## Exercise inputs

=====

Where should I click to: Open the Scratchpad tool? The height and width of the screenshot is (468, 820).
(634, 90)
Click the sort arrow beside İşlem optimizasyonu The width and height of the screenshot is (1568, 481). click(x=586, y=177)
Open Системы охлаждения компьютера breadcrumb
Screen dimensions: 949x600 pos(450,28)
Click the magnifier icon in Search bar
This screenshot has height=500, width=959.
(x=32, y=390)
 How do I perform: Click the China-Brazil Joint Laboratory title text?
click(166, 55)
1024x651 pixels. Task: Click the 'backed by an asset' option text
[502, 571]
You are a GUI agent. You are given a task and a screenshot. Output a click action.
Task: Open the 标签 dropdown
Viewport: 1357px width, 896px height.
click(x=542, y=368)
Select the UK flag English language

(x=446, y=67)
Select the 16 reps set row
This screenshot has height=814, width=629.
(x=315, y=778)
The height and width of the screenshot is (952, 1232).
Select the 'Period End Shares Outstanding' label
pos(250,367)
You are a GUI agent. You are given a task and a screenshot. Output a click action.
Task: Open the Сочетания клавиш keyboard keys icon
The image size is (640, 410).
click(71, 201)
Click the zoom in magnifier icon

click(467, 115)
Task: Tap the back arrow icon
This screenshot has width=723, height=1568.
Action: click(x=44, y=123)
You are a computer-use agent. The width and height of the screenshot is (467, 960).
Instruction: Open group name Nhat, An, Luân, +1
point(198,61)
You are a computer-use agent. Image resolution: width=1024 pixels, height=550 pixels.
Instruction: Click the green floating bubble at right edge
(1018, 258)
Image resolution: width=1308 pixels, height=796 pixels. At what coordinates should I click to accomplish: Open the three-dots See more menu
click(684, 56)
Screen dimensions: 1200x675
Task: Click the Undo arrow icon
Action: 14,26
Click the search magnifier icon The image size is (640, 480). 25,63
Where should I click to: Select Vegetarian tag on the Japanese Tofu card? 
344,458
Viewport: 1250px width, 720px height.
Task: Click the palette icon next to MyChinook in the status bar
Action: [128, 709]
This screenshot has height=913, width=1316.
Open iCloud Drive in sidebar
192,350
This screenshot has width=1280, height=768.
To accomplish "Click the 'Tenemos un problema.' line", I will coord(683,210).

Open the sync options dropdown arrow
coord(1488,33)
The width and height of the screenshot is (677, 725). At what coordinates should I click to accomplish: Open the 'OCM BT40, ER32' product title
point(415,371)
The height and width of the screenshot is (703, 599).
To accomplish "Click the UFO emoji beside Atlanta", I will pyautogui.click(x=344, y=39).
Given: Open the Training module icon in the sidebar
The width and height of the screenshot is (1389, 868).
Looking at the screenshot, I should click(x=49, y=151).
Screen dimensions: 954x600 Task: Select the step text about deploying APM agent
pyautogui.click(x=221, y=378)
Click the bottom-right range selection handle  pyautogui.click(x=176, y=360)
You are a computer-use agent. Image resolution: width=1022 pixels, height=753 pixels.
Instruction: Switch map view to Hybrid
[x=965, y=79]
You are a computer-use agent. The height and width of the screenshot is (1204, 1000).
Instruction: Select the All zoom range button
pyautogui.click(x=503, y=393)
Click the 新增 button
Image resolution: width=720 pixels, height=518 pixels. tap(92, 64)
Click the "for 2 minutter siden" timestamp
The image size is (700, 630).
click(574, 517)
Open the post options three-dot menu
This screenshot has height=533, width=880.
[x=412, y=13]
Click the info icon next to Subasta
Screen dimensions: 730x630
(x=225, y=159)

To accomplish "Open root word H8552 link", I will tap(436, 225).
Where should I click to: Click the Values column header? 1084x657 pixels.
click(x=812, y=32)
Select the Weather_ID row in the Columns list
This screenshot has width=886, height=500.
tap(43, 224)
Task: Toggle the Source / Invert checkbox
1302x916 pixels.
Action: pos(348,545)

=====

## Required work
Your response must consist of all the records, retyped exactly.

## Written reply
Where should I click to: Open the Scratchpad tool? The height and width of the screenshot is (468, 820).
(634, 90)
Click the sort arrow beside İşlem optimizasyonu The width and height of the screenshot is (1568, 481). click(x=586, y=177)
Open Системы охлаждения компьютера breadcrumb
Screen dimensions: 949x600 pos(450,28)
Click the magnifier icon in Search bar
This screenshot has height=500, width=959.
(x=32, y=390)
 How do I perform: Click the China-Brazil Joint Laboratory title text?
click(166, 55)
1024x651 pixels. Task: Click the 'backed by an asset' option text
[502, 571]
You are a GUI agent. You are given a task and a screenshot. Output a click action.
Task: Open the 标签 dropdown
Viewport: 1357px width, 896px height.
click(x=542, y=368)
Select the UK flag English language

(x=446, y=67)
Select the 16 reps set row
This screenshot has height=814, width=629.
(x=315, y=778)
The height and width of the screenshot is (952, 1232).
Select the 'Period End Shares Outstanding' label
pos(250,367)
You are a GUI agent. You are given a task and a screenshot. Output a click action.
Task: Open the Сочетания клавиш keyboard keys icon
The image size is (640, 410).
click(71, 201)
Click the zoom in magnifier icon

click(467, 115)
Task: Tap the back arrow icon
This screenshot has width=723, height=1568.
Action: click(x=44, y=123)
You are a computer-use agent. The width and height of the screenshot is (467, 960).
Instruction: Open group name Nhat, An, Luân, +1
point(198,61)
You are a computer-use agent. Image resolution: width=1024 pixels, height=550 pixels.
Instruction: Click the green floating bubble at right edge
(1018, 258)
Image resolution: width=1308 pixels, height=796 pixels. At what coordinates should I click to accomplish: Open the three-dots See more menu
click(684, 56)
Screen dimensions: 1200x675
Task: Click the Undo arrow icon
Action: 14,26
Click the search magnifier icon The image size is (640, 480). 25,63
Where should I click to: Select Vegetarian tag on the Japanese Tofu card? 
344,458
Viewport: 1250px width, 720px height.
Task: Click the palette icon next to MyChinook in the status bar
Action: [128, 709]
This screenshot has height=913, width=1316.
Open iCloud Drive in sidebar
192,350
This screenshot has width=1280, height=768.
To accomplish "Click the 'Tenemos un problema.' line", I will coord(683,210).

Open the sync options dropdown arrow
coord(1488,33)
The width and height of the screenshot is (677, 725). At what coordinates should I click to accomplish: Open the 'OCM BT40, ER32' product title
point(415,371)
The height and width of the screenshot is (703, 599).
To accomplish "Click the UFO emoji beside Atlanta", I will pyautogui.click(x=344, y=39).
Given: Open the Training module icon in the sidebar
The width and height of the screenshot is (1389, 868).
Looking at the screenshot, I should click(x=49, y=151).
Screen dimensions: 954x600 Task: Select the step text about deploying APM agent
pyautogui.click(x=221, y=378)
Click the bottom-right range selection handle  pyautogui.click(x=176, y=360)
You are a computer-use agent. Image resolution: width=1022 pixels, height=753 pixels.
Instruction: Switch map view to Hybrid
[x=965, y=79]
You are a computer-use agent. The height and width of the screenshot is (1204, 1000).
Instruction: Select the All zoom range button
pyautogui.click(x=503, y=393)
Click the 新增 button
Image resolution: width=720 pixels, height=518 pixels. tap(92, 64)
Click the "for 2 minutter siden" timestamp
The image size is (700, 630).
click(574, 517)
Open the post options three-dot menu
This screenshot has height=533, width=880.
[x=412, y=13]
Click the info icon next to Subasta
Screen dimensions: 730x630
(x=225, y=159)

To accomplish "Open root word H8552 link", I will tap(436, 225).
Where should I click to: Click the Values column header? 1084x657 pixels.
click(x=812, y=32)
Select the Weather_ID row in the Columns list
This screenshot has width=886, height=500.
tap(43, 224)
Task: Toggle the Source / Invert checkbox
1302x916 pixels.
Action: pos(348,545)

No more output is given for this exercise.